Como elas são adquiridas?
São doenças genéticas e hereditárias. Falando especificamente da anemia falciforme, que é a mais comum deste grupo, é necessário que o indivíduo herde a mutação do pai e da mãe. Se receber esse gene de apenas um dos genitores, não desenvolverá a doença; apenas terá o traço falciforme, podendo transmiti-lo aos seus descendentes.
Como elas se manifestam? Quais são os sintomas?
O paciente com doença falciforme tem um quadro clínico bastante exuberante. Os sintomas começam a se manifestar a partir do sexto mês de vida, que é quando a hemoglobina fetal diminui e a hemoglobina mutante passa a prevalecer. A criança começa a ter crises intervaladas de dores. A deficiência no fluxo sanguíneo leva à isquemia, podendo comprometer diversos órgãos e tecidos. Se esse dano ocorre no fígado, por exemplo, pode resultar em icterícia [coloração amarela da pele e/ou olhos causada pela alta concentração de bilirrubina na corrente sanguínea]. Já a isquemia cerebral pode ocasionar a diminuição da capacidade cognitiva e acidentes vasculares graves.
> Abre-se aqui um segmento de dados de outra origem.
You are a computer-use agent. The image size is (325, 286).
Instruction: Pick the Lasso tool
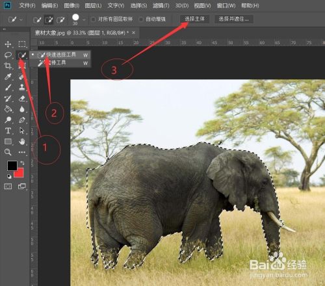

Pequenos infartos também são comuns. A concentração de hemácias nos vasos sanguíneos mais finos pode resultar em dactilite, que é o inchaço das extremidades – como os dedos das mãos e pés. Também pode acontecer o sequestro esplênico, que é o represamento de grande quantidade de sangue no baço, causando inchaço e dores no abdômen. O sistema imunológico enfraquece, tornando o paciente mais suscetível a infecções – e por essa razão, é fundamental que, nesse período de pandemia, o paciente esteja em isolamento. Estes são apenas alguns dos vários sintomas que podem ocorrer em pessoas com doenças falciformes.
Como se dá o diagnóstico?
A anemia falciforme é identificada pelo famoso teste do pezinho, que é obrigatório para todo recém-nascido no Brasil. Se este exame identificar os traços da doença, a família é acionada para que se faça um novo exame – a eletroforese de hemoglobina – para confirmação. O diagnóstico correto é imprescindível para que o indivíduo possa se valer dos seus direitos e receber do Estado o devido suporte para ter qualidade de vida.
As doenças falciformes têm cura?
A única possibilidade de cura conhecida hoje é por meio do transplante de medula, sendo que o doador precisa ser irmão do paciente e compatível com ele.
E tratamento?
É possível realizar o autocuidado para amenizar os efeitos da doença. A primeira coisa a destacar é a hidratação; ingerir bastante líquido dará mais fluidez ao sangue. A segunda é manter a vacinação em dia, já que o indivíduo é mais suscetível a infecções. O terceiro cuidado é a suplementação contínua de ácido fólico. E é dever do Estado prover tudo isso ao paciente com doença falciforme, inclusive vacinas específicas que não estão no programa geral de vacinação. Fora esses cuidados, se o paciente tiver crises agudas dos sintomas da doença ou qualquer sinal de infecção, como febre, precisa buscar rapidamente um médico.